Filter the entries below, keeping every line that has the word "tweet".
┌──
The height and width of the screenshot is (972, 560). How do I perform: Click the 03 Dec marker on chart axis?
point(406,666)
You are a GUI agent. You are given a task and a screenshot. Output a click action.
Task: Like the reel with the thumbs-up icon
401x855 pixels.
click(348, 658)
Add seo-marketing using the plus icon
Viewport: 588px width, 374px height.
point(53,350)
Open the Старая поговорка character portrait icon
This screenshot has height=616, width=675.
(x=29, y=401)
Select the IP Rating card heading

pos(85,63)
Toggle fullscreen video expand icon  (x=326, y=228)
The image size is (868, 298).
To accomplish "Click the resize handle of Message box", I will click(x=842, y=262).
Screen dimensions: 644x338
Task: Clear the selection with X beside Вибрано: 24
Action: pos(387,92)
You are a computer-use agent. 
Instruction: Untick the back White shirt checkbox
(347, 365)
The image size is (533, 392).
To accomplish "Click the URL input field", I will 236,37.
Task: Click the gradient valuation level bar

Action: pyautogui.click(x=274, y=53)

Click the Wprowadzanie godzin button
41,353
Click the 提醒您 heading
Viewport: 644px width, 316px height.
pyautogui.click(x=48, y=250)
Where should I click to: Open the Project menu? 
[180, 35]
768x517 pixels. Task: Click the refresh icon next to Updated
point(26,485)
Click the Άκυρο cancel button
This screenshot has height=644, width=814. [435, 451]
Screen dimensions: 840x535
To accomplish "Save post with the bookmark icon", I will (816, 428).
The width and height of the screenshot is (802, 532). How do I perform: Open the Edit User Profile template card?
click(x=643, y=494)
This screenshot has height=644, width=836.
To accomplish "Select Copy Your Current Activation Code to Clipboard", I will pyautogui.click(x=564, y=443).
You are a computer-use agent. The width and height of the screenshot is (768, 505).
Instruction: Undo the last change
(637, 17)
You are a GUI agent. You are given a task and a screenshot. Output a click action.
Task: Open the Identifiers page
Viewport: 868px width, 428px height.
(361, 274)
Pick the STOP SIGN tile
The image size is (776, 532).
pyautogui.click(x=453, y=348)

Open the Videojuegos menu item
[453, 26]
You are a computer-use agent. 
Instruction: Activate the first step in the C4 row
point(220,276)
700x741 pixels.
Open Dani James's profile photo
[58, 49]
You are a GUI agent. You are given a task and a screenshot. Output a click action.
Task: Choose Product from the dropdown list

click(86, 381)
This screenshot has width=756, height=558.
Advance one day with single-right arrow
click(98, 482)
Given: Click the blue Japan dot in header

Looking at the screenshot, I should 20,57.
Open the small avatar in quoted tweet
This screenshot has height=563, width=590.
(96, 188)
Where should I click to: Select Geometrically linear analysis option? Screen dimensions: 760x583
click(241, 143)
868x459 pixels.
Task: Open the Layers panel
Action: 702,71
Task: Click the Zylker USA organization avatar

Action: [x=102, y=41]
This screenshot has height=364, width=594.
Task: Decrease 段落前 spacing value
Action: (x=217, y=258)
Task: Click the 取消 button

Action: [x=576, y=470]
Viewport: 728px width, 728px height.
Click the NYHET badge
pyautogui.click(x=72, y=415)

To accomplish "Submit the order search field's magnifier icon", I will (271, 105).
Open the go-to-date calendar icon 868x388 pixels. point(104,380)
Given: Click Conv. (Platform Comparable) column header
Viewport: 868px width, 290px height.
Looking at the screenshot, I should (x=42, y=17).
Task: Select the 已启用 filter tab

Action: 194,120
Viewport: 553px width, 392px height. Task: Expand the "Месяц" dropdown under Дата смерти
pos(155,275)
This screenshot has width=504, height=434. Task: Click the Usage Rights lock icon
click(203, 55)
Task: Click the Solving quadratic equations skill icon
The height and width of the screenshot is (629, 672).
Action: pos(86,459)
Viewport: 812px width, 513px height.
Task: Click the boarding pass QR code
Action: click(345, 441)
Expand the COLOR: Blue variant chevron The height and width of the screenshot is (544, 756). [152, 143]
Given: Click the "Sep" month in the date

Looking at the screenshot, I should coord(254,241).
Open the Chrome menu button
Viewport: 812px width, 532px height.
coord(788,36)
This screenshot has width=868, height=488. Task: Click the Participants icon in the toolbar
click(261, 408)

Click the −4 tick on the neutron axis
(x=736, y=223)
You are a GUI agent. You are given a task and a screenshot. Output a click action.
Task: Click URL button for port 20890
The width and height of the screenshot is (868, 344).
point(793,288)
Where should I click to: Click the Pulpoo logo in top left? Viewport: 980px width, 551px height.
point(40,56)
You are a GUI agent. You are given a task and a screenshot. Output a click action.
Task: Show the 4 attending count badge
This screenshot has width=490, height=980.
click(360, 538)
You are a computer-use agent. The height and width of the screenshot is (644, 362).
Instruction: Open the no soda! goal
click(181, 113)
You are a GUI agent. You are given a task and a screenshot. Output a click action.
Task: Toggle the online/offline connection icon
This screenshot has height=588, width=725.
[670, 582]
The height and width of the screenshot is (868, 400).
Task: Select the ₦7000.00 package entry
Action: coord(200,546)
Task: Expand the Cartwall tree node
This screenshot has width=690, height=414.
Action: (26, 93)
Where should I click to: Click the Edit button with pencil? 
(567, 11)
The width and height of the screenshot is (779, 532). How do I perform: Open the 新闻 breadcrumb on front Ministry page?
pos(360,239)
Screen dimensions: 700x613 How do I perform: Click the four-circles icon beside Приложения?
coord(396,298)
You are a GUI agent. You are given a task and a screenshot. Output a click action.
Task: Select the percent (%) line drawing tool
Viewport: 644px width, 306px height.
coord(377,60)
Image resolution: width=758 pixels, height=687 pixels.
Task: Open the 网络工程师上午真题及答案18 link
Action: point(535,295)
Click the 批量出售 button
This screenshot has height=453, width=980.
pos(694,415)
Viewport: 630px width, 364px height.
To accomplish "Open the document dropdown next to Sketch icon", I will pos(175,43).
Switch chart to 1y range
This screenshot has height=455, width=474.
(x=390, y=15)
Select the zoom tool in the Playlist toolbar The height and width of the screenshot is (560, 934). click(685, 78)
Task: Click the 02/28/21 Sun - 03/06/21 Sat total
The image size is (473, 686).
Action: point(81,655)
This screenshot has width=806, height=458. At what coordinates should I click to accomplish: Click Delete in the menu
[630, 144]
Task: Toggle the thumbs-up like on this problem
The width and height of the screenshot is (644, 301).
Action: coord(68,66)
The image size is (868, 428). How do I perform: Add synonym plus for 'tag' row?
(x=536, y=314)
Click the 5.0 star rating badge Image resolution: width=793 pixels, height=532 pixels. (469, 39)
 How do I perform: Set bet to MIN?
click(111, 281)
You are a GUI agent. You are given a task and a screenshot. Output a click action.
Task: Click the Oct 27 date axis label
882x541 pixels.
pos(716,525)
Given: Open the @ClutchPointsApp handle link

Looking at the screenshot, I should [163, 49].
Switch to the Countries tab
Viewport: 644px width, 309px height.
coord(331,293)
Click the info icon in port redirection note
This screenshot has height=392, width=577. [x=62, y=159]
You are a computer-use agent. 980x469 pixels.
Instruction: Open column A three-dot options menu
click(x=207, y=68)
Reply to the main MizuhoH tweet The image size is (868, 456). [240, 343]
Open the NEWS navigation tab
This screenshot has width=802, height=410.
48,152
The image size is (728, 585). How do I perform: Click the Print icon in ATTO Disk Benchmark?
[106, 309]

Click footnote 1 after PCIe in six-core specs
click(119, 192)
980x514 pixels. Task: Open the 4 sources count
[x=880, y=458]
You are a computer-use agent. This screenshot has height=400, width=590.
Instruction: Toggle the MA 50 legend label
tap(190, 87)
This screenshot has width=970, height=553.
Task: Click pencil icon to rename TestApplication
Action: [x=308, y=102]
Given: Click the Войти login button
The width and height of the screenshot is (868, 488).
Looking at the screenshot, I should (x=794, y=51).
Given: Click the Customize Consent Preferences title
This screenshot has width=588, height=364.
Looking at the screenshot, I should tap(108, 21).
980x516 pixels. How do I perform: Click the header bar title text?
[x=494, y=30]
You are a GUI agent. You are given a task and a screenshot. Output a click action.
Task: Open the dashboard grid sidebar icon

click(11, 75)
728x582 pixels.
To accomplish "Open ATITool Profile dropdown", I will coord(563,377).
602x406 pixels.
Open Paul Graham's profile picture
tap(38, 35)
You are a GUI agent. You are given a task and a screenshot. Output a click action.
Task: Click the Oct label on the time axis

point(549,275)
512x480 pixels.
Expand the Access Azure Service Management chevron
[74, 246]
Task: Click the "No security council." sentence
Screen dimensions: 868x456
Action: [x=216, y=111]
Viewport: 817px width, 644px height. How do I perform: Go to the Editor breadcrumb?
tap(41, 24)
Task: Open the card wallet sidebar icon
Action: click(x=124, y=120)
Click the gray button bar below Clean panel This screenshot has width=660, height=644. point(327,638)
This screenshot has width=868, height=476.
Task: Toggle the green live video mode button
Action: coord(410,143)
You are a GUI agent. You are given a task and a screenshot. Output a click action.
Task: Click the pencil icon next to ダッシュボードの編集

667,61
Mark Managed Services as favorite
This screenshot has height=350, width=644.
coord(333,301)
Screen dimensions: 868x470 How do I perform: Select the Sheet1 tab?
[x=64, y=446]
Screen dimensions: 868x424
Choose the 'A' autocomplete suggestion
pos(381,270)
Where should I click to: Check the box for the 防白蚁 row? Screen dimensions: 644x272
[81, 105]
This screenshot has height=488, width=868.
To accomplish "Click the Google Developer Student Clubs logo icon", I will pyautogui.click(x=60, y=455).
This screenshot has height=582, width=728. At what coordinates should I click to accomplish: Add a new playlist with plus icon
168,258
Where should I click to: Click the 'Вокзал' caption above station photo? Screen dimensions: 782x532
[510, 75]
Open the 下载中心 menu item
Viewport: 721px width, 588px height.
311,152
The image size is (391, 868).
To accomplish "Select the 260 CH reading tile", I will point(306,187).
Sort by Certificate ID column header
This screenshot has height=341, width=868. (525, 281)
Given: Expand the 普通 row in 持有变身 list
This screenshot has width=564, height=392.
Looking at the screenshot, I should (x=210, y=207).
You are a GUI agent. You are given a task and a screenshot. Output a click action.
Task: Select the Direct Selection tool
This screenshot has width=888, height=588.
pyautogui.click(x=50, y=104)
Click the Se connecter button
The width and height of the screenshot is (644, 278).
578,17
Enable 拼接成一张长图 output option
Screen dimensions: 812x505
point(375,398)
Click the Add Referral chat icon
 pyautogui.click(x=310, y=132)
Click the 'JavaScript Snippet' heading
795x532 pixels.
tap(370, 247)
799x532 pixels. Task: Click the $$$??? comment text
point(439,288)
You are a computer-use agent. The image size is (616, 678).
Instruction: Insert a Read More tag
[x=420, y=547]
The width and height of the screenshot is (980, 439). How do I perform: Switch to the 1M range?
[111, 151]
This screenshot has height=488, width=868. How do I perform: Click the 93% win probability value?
└──
# [TASK SOLUTION]
Open the small avatar in quoted tweet
Reply to the main MizuhoH tweet The image size is (868, 456). [240, 343]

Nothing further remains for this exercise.